Other related observations:
a. 2014 AR – 900Cr of personal guarantee by the promoters. However the total reported debt is less than 100 Cr.
There is a 370Cr guarantee for private subisidiary loans. Moreover a good % of promoter shares are pledged – 9% in 2012, 4% even until 2017.
b. The reported total debt was 14Cr in 2016 (not considering the acceptances part). However 4% promoter shares are still pledged. Why?
c. Also, in 2016, for a debt of 14Cr, the total interest in P&L was 15Cr. CFO shows interest paid as 6Cr.
d. The interest amount is at many times not proportional to the total reported debt.
- 2012 AR - Revenue recognition changed from dispatch from factory gate to delivery to customers. It is disclosed but the effect is not clearly shown and compared against the same for previous year.

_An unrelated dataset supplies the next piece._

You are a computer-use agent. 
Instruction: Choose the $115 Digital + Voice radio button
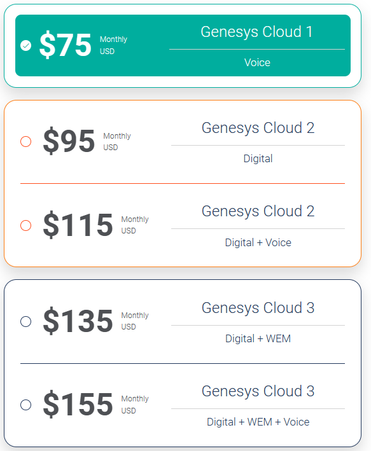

- 2011 AR – Inventory cost method changed from weighted average for entire year to weighted average on rolling cost basis. This resulted in the increase of 4Cr in PAT. However, other earlier and later AR’s disclosures just specify only about weighted cost. Why change only for one year? 2012 is the year where the last recession phase started (2012 to 2014 were bad years)
- 2012 AR shows that other assets contains ancillary costs for arranging borrowings – 3.7Cr (2Cr for 2011) is capitalized. Is it ok to capitalize bank costs for debts?
- 2007 AR – debentures converted at 62 Rs in June 2007. The share price back then was aprox 40 Rs., split adjusted. I do not have full AR, hence not clear who was these issued to – is it to Clearwater? Is it ok to do this way? If it is to Clearwater, I suppose it is good for the company and shareholders, as the shares were valued more than the then market price.
However in Aug 2010, shares allotted to Clearwater at 95 per share, when the market price was around 150Rs.
I welcome your insight on this, and would like to correct myself if I interpreted any data wrong.
Wish you all a Happy and Fruitful New Year!
Great work @johnsgeorge.cet.
Hope you continue adding value.
Thank you @Prasad_India.
I look forward to opinions from you all so that I can be better informed and learn further.
To add to my earlier comments/questions. When we look at any fiddling of numbers up by the management , it is not complete without considering what are the incentives and what have they gained out of it. Following is what I can think of, assuming that what I read and infer from the AR is correct:
Obvious enhancement in profitability as follows:
This in turn will augment the ROE and ROCE. Especially when ROCE is one of the ‘Lakshyas’ of the company. (ROCE 33% is one of their financial goals) and they flaunts ROCE for sure.
With the use of short term debt for long term investments, and masking of short term debt as payables, ROCE is further augmented (though this specific part is small, when combined with the profit booster it does make a difference) and BS look tidier.
Notwithstanding the boosters, the numbers and BS look ok until 2015 (on a second thought, this is also questionable for a top OEM supplier with around 60% of the market and the top player in India and the third in the world) and company seems to take off from 2016, apparently due to new products. However I would not want to analyze the company further if the management has a continuous tendency to make up numbers, even if at a small scale.
I welcome further opinions on this.
Interesting announcement that goes almost unnoticed – the company is getting into Composites.
The global trend in leaf springs is to replace Steel with Composites, such as CFRP (Carbon Fibre Reinforced Plastic) or GFRP (i.e. glass based). Composites are 50 to 65 % lighter than steel but provide the same or higher level of strength to weight ratio. They are also cheaper, more convenient and long lasting. ARC Industries, Ichalkaranji , Maharashtra claims to be the only composite leaf spring suspension maker in India presently, with clients such as Mahindra, Ford, Toyota, Chevrolet etc. Though market for composites is currently small, it is growing faster than steel springs.